Objectives
- how information theoretic concepts can be used to solve the overfitting problem in community detection.
- only in community detection? Can it be generalized to other fields?
Questions
how is the entropy of a probability mass function defined?
- $H(x)=-\sum_i p(x_i)\log p(x_i)$
how is the entropy of a statistical ensemble defined?
- using the distribution
What is the entropy of a micro-canonical statistical ensemble?
- the log of the microstates number
how can entropy be used for community detection based on the stochastic block model?
- define description length and minimize it.
how is the description length of stochastic block model defined?
$$
H(M,z)=\log Z(M,z) = \log \Pi_{1\leq k\leq l\leq B}{N_{kl}\choose M_{kl}}
$$$$
=\sum_{1\leq k\leq l\leq B}\log P{N_{kl}\choose M_{kl}}
$$Explain the basic idea behind flow compression.
- minimize description length and random walk.
How is the MapEquation defind?

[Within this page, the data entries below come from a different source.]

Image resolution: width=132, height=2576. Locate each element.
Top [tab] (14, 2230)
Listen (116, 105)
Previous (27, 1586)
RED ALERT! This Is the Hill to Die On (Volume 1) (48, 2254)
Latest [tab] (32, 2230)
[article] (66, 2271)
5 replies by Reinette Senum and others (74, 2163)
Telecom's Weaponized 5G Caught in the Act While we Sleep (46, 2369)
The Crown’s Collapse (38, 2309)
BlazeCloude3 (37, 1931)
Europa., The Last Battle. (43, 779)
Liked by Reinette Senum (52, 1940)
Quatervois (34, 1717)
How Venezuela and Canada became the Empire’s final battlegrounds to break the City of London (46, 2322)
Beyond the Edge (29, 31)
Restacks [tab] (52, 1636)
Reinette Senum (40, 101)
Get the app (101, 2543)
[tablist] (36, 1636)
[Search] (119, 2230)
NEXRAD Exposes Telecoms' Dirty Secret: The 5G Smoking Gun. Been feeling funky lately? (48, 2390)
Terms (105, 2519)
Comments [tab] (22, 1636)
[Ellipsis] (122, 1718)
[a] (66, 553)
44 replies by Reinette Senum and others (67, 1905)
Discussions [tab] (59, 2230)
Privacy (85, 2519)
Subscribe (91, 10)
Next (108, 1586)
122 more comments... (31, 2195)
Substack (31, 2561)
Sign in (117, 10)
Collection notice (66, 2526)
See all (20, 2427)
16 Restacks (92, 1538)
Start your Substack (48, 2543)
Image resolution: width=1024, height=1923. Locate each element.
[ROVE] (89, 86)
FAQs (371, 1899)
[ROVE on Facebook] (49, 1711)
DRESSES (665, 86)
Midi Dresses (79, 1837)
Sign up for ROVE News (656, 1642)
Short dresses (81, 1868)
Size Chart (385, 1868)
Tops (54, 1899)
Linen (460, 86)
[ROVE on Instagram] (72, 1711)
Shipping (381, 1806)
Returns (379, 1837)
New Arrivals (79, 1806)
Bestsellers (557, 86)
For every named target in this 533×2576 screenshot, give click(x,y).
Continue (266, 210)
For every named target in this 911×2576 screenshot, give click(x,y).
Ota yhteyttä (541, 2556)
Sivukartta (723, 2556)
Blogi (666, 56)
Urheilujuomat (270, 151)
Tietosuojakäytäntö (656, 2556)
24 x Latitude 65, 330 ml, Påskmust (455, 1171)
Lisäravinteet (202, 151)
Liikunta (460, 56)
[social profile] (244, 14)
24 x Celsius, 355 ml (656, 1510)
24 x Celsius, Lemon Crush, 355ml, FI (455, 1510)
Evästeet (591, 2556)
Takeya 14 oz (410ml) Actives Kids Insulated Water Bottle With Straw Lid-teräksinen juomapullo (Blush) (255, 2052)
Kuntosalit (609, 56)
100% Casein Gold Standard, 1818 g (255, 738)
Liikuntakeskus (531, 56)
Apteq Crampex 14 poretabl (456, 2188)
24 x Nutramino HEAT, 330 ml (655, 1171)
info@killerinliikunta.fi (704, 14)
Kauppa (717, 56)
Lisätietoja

How is it used in InfoMap?
- $L(z) = qH(Q)+\sum_ip_iH(P_i)$
- as a guidance
How can we calculate the MapEquation for an undirected and unweighted network?
- stationary probability of edge, $1/m$
How can we generalize InfoMap to directed and weighted network?
- eigenvectors
How can we quickly discover a community mapping that minimizes the MapEquation?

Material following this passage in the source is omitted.